> _What to work on_: From the entries below, copy every line where the string "clock" appears.

═══ Records shown

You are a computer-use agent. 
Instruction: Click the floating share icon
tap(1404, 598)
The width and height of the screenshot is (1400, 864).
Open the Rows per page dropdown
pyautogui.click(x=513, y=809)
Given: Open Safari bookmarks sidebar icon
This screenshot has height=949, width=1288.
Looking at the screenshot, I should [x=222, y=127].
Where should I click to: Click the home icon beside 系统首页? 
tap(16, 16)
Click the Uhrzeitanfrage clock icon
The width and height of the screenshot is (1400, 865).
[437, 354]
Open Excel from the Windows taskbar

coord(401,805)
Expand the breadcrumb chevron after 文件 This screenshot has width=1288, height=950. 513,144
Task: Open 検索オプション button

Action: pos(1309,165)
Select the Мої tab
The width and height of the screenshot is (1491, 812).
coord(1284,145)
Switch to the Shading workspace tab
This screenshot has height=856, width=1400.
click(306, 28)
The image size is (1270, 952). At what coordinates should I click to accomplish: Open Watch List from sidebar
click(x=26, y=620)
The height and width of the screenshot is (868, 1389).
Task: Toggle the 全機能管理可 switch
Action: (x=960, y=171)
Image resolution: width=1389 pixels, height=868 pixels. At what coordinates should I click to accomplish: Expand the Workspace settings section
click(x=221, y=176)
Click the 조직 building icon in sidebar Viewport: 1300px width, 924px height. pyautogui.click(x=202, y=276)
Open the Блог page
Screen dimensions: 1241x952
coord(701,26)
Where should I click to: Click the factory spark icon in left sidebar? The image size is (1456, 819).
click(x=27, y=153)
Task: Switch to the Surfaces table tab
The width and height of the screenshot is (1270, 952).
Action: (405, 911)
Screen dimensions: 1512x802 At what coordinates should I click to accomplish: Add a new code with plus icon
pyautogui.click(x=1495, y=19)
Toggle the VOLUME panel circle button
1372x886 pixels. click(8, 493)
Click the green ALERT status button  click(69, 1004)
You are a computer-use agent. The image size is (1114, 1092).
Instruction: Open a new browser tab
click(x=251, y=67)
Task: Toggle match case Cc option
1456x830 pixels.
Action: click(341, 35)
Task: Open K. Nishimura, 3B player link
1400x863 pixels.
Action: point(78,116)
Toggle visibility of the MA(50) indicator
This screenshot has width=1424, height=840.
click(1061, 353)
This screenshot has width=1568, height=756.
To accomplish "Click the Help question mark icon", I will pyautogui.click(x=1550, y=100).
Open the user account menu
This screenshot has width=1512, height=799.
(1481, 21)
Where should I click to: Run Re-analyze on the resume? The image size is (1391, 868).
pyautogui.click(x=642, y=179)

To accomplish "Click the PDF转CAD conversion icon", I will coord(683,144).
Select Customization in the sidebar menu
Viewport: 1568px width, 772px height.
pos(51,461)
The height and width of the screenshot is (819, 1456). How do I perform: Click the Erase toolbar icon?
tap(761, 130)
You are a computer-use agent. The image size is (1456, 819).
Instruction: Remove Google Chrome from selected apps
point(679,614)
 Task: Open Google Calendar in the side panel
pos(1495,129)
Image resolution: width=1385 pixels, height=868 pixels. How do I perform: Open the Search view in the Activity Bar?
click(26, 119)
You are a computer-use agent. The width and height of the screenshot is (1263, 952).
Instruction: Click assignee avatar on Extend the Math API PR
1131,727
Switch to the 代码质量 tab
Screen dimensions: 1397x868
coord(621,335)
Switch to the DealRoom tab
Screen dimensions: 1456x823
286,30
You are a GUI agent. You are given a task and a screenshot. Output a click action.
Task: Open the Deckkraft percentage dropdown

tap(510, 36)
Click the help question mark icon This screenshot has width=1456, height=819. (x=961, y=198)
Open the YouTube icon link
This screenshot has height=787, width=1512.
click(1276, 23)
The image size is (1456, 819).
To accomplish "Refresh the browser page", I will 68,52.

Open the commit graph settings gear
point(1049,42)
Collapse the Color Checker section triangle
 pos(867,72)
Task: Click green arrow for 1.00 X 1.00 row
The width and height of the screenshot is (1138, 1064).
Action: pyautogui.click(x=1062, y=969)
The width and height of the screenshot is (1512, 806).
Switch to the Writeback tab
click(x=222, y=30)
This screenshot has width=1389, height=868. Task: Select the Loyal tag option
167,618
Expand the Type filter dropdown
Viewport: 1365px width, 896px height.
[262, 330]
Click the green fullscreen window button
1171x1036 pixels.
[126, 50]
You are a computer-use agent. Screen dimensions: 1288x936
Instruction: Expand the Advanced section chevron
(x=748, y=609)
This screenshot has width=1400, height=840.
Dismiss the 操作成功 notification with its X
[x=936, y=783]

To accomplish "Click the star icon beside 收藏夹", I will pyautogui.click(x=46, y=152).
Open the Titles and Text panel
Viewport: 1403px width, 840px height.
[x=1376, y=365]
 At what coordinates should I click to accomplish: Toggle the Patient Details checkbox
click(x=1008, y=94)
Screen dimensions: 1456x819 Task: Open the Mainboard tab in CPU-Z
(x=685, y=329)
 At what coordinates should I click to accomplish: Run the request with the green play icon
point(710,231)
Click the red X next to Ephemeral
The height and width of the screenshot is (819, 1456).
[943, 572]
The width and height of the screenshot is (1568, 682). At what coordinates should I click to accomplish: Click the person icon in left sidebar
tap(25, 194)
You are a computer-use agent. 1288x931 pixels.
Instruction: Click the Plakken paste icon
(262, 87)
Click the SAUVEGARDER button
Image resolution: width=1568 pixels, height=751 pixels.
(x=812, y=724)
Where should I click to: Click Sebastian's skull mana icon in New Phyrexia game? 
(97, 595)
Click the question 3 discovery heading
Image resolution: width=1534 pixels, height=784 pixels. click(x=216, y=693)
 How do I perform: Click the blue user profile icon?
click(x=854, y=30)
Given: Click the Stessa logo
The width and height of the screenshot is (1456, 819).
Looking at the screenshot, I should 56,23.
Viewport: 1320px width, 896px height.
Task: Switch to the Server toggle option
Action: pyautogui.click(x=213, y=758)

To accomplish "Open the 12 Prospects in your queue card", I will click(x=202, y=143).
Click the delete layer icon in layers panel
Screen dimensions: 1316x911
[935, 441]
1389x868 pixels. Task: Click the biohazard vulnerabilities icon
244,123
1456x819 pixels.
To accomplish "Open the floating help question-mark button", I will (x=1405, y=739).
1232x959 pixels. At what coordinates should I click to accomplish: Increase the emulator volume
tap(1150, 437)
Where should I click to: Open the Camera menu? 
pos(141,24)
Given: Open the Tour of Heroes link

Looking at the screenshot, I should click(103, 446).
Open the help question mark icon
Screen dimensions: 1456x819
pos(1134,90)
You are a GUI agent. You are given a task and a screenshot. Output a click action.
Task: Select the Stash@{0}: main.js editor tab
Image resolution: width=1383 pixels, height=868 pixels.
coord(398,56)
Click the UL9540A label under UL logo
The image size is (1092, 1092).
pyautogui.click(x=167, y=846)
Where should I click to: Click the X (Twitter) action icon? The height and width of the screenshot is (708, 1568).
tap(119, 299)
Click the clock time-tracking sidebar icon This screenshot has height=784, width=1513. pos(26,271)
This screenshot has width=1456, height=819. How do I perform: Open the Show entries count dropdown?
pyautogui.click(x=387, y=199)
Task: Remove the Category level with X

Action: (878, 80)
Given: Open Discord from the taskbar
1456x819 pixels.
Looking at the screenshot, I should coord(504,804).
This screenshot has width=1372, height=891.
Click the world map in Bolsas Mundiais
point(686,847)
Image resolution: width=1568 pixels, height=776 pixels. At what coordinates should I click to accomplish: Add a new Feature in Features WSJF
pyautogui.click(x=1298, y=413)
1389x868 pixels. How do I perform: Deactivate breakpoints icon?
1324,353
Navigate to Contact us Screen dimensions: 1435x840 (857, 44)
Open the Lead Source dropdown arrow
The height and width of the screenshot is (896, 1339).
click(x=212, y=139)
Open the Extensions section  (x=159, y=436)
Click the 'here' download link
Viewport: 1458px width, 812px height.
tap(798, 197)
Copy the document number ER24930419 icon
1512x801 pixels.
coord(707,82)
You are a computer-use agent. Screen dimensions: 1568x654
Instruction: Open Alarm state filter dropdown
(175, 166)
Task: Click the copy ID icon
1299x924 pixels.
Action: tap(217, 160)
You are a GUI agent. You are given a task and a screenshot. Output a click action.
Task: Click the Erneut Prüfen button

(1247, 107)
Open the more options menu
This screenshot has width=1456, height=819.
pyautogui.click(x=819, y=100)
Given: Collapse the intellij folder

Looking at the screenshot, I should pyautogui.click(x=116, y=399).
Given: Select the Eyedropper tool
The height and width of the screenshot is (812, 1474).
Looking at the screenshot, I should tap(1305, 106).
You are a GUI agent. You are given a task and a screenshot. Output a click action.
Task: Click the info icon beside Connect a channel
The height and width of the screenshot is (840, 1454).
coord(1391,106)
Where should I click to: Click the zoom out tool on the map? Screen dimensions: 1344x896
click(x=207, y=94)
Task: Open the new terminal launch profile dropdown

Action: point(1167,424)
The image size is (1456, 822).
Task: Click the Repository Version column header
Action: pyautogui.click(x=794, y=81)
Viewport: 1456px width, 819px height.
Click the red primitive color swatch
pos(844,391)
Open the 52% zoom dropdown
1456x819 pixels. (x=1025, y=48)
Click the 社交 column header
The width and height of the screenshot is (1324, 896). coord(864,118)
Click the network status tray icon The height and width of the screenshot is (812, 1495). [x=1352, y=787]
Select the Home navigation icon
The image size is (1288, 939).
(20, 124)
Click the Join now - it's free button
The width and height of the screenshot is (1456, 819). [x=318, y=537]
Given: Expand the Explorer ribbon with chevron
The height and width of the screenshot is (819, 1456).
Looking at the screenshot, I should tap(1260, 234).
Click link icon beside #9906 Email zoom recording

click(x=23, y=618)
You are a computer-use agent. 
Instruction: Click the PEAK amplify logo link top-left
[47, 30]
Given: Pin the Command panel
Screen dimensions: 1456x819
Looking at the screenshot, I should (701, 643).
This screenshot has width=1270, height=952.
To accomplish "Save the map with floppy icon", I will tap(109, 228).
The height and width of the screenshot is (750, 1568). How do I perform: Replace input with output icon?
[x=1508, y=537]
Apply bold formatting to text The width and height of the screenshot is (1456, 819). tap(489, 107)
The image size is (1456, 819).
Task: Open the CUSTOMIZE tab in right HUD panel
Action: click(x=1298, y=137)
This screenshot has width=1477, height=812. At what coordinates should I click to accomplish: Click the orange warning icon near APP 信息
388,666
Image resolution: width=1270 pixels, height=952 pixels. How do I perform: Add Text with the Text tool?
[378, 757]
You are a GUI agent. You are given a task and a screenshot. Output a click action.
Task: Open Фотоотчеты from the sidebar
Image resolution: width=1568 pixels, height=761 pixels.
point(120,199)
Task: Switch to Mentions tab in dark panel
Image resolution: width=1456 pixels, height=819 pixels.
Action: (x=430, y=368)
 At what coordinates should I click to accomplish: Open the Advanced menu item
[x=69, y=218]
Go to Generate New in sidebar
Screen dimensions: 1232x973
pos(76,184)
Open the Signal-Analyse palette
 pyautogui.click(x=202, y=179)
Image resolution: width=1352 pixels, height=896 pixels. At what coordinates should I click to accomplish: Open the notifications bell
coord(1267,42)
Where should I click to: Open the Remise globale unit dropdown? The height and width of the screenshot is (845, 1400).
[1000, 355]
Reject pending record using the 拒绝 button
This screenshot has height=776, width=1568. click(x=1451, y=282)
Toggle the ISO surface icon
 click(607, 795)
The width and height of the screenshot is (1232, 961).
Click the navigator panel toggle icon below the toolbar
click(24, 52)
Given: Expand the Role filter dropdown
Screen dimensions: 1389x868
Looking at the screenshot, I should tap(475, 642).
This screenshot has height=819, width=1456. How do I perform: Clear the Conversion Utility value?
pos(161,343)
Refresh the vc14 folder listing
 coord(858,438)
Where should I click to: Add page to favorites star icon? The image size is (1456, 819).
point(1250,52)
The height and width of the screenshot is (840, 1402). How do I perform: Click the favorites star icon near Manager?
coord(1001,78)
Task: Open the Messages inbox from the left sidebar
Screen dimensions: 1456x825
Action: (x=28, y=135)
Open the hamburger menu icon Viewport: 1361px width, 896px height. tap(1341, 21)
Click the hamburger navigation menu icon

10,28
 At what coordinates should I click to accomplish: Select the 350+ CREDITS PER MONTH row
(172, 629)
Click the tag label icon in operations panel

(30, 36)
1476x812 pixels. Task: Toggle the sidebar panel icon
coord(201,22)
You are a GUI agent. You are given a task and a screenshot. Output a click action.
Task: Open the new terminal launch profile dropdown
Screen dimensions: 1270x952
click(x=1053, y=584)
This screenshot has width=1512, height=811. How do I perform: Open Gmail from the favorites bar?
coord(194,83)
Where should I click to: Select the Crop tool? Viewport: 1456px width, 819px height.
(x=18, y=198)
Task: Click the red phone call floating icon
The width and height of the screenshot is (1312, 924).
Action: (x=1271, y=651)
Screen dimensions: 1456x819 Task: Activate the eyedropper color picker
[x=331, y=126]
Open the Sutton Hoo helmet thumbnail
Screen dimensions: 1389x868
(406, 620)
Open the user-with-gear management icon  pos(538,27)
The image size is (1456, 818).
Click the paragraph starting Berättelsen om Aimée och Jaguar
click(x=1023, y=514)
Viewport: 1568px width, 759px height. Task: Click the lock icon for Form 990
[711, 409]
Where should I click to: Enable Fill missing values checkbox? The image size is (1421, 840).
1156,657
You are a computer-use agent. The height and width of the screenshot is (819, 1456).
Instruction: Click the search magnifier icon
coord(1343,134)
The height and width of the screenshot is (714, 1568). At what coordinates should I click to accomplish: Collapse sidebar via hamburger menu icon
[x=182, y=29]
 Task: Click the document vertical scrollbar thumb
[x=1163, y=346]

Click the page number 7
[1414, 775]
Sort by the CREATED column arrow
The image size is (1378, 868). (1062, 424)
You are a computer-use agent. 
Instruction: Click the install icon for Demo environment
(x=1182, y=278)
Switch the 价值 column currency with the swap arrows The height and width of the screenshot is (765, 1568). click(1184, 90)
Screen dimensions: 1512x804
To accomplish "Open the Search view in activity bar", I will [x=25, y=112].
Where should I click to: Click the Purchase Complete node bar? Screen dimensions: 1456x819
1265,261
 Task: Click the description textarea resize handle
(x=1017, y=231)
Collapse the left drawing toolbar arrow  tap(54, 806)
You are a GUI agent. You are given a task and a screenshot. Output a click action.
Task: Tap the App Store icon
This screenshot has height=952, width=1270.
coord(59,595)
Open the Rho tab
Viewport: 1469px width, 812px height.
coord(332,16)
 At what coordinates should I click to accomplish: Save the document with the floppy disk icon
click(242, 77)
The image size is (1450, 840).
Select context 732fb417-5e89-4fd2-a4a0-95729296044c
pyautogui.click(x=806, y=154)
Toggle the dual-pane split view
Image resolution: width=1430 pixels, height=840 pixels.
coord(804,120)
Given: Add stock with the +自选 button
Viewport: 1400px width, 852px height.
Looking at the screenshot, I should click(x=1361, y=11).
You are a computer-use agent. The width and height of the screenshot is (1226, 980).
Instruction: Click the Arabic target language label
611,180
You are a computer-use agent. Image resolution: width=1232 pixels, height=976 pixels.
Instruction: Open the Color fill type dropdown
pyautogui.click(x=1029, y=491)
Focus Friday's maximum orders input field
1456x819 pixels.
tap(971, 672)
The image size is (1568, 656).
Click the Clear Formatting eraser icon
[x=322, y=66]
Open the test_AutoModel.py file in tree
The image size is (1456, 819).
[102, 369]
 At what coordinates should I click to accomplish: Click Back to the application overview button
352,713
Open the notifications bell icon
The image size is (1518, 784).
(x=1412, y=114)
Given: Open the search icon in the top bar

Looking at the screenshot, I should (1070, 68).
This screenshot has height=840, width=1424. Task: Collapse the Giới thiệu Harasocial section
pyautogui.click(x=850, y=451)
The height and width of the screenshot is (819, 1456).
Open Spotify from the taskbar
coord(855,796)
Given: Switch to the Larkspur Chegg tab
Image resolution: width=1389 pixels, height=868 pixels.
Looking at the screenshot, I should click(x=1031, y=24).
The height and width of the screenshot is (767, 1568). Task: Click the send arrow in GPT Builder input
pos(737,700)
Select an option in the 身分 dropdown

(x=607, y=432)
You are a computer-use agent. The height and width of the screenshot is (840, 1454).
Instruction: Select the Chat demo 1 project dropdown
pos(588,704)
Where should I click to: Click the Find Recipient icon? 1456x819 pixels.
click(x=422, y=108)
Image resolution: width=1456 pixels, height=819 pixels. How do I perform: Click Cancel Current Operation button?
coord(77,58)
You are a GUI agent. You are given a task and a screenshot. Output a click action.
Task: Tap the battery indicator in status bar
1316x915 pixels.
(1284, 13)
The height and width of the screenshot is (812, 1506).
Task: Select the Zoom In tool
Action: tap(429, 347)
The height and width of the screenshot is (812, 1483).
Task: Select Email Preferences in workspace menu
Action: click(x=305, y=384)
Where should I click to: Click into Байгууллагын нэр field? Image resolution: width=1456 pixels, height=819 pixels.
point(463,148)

══════

> _Answer to this task_:
Click the Uhrzeitanfrage clock icon
Click the clock time-tracking sidebar icon This screenshot has height=784, width=1513. pos(26,271)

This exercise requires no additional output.